Un autre sujet, les anglicans ont nommé pour la première fois dans leur histoire une femme comme archevêque de Canterbury et primat de la communion anglicane. La réaction de l’association qui englobe 85% des anglicans du monde a été immédiate et aussi très dure. Rejet total et rupture de la communion. En revanche, la réaction catholique a été un petit point au-delà de la courtoisie et de la bonne éducation et a accueilli cette, entre guillemets, archevêque, l’a accueillie d’une manière chaleureuse. Peut-il rester quelque doute à quelqu’un à qui il fonctionne au moins une paire de neurones ? Que c’est ce qui nous arrivera aux catholiques si on approuve le diaconat féminin, parce que c’est exactement ce qui s’est passé avec les anglicans, qui ont fini par avoir leur propre papesse, non pas de nom Jeanne euh comme celle de la légende, mais de nom Sara.
C’est la technique de la brèche ouverte dans la porte qui a été employée avec l’avortement. L’important est de l’ouvrir. Même si c’est un peu. Et ensuite on élargira l’ouverture et ainsi de l’avortement. Dans le cas de risque de vie de la mère on est passé à l’avortement par décapitation, en le tuant, en tuant l’enfant avec un poinçon quand la tête émerge du ventre maternel pour ensuite, comme ça, le découper en morceaux et vendre ses parties, ses organes pour faire du business. Comme le temps est supérieur à l’espace, c’est une phrase du Pape François, maintenant ce qui semble qu’il faut faire c’est consolider les ouvertures pour aller peu à peu en élargissant la brèche. Maintenant on ne va pas augmenter les choses pour le moment. Ensuite on verra. Ça ne signifie pas qu’on va l’augmenter. Ensuite on le laisse en suspens. Pour le moment non. Pour le moment non, parce qu’ils sont très en colère maintenant. Pour le moment non. Consolidons ce que nous avons fait et ensuite on verra. Nous avons déjà ouvert un peu la porte. Voyons ce qui se passe ensuite. Et si tu protestes, tu protestes pour euh les LGBT, si tu protestes pour le prix à un abortiste déclaré, si tu protestes tu te convertis en une personne qui divise et polarise. Parce que pour ne pas l’être tu dois te limiter à accepter ce qu’ils disent et même, comme nous disons en Espagne, tu dois l’applaudir jusqu’avec les oreilles. Ou tu es un adulateur ou tu te convertis en un séparatiste polarisateur et ennemi.
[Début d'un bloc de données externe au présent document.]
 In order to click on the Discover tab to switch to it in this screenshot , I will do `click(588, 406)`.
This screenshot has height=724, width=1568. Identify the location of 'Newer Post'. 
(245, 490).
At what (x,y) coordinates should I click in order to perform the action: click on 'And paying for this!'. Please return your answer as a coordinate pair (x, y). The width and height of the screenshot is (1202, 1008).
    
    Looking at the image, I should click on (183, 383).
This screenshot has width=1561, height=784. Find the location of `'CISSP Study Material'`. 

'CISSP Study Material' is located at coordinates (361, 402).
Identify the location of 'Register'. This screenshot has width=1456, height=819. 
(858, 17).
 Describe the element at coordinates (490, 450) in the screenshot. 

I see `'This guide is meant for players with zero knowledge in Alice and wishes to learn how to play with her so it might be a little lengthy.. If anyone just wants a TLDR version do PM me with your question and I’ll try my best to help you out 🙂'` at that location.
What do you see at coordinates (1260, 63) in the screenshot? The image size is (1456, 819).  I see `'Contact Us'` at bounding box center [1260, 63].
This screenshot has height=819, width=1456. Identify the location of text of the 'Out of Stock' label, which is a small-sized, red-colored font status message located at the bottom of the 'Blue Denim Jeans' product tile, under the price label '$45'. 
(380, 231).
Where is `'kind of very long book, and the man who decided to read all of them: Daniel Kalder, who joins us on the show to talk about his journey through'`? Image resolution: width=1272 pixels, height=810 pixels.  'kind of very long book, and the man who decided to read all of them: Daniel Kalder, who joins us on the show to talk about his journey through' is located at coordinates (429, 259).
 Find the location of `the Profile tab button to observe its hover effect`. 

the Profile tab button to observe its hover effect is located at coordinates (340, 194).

Si tu défends la doctrine de l’église, tu es une personne qui divise. En revanche, si tu veux ce changement même tu le vulnères, tu es une personne stupéfiante à qui on accorde tout type d’honneurs. À cette situation terrible nous en sommes arrivés. Qui est le séparateur et qui est le séparatiste ? Qui est celui qui polarise et celui qui divise ? Je répète à nouveau, j’aime le Pape, je le respecte, je lui obéis, je veux être à ses côtés et c’est pourquoi je demande à tous de prier pour lui. À la semaine prochaine, si Dieu veut.